[RECORDS FOR THE TASK]

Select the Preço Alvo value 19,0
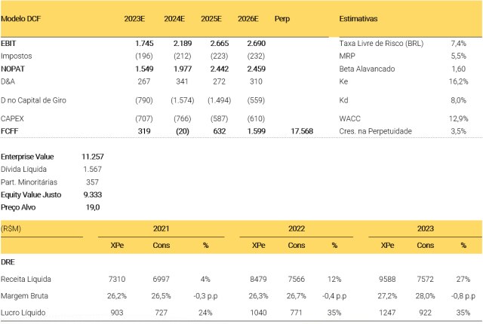Viewport: 483px width, 324px height. (92, 206)
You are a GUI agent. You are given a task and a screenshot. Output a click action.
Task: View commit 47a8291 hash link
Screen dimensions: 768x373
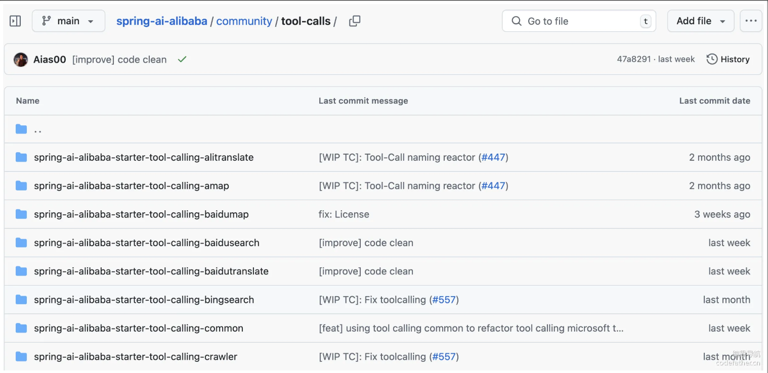click(x=633, y=59)
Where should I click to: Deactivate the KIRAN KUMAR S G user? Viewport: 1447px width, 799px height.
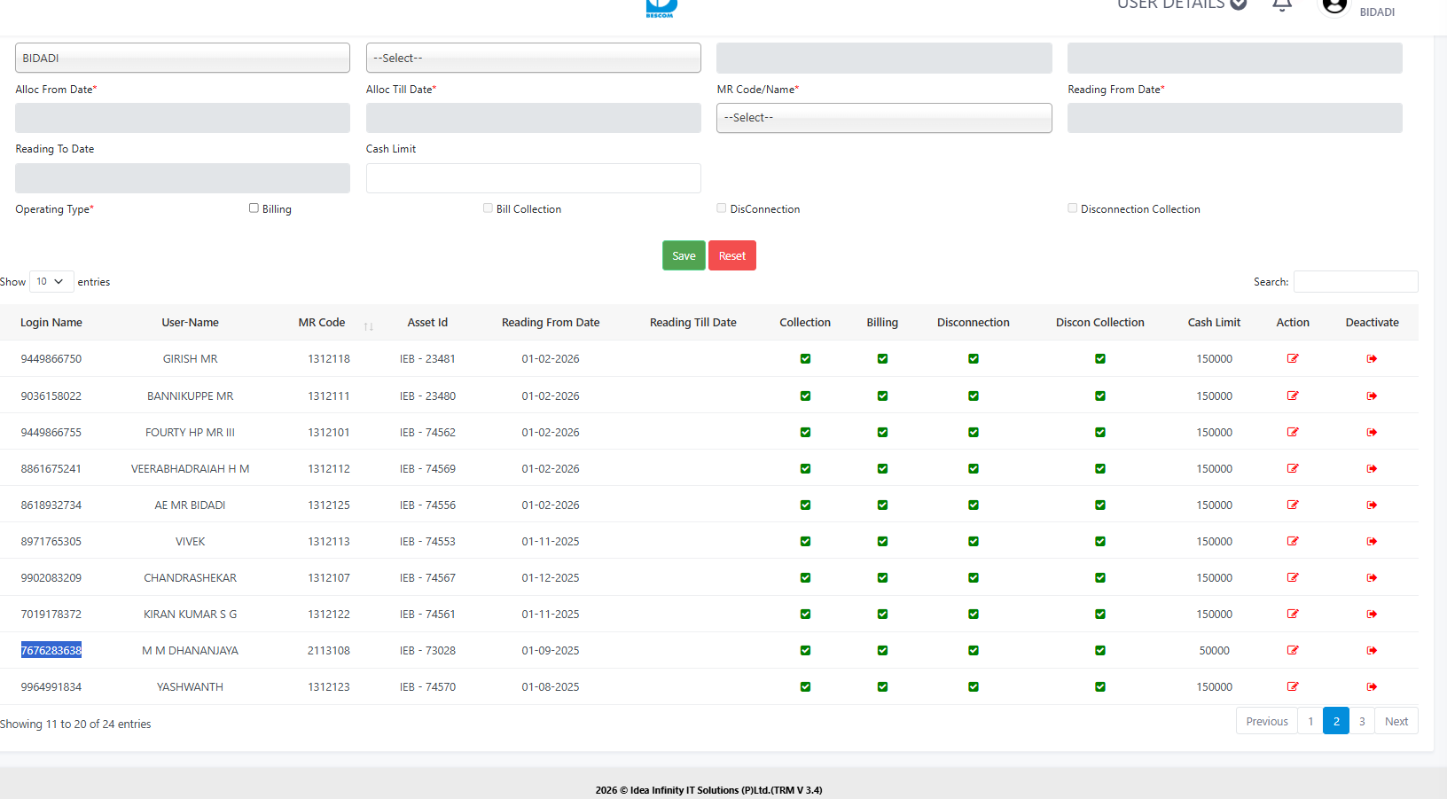(1372, 615)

[/RECORDS FOR THE TASK]

» **DIRECTIONS**
Wherever a picture appears, omit it; copy the rest of the data exactly.

» **ANSWER SPACE**
Select the Preço Alvo value 19,0
Viewport: 483px width, 324px height. (92, 206)
You are a GUI agent. You are given a task and a screenshot. Output a click action.
Task: View commit 47a8291 hash link
Screen dimensions: 768x373
click(x=633, y=59)
Where should I click to: Deactivate the KIRAN KUMAR S G user? Viewport: 1447px width, 799px height.
(1372, 615)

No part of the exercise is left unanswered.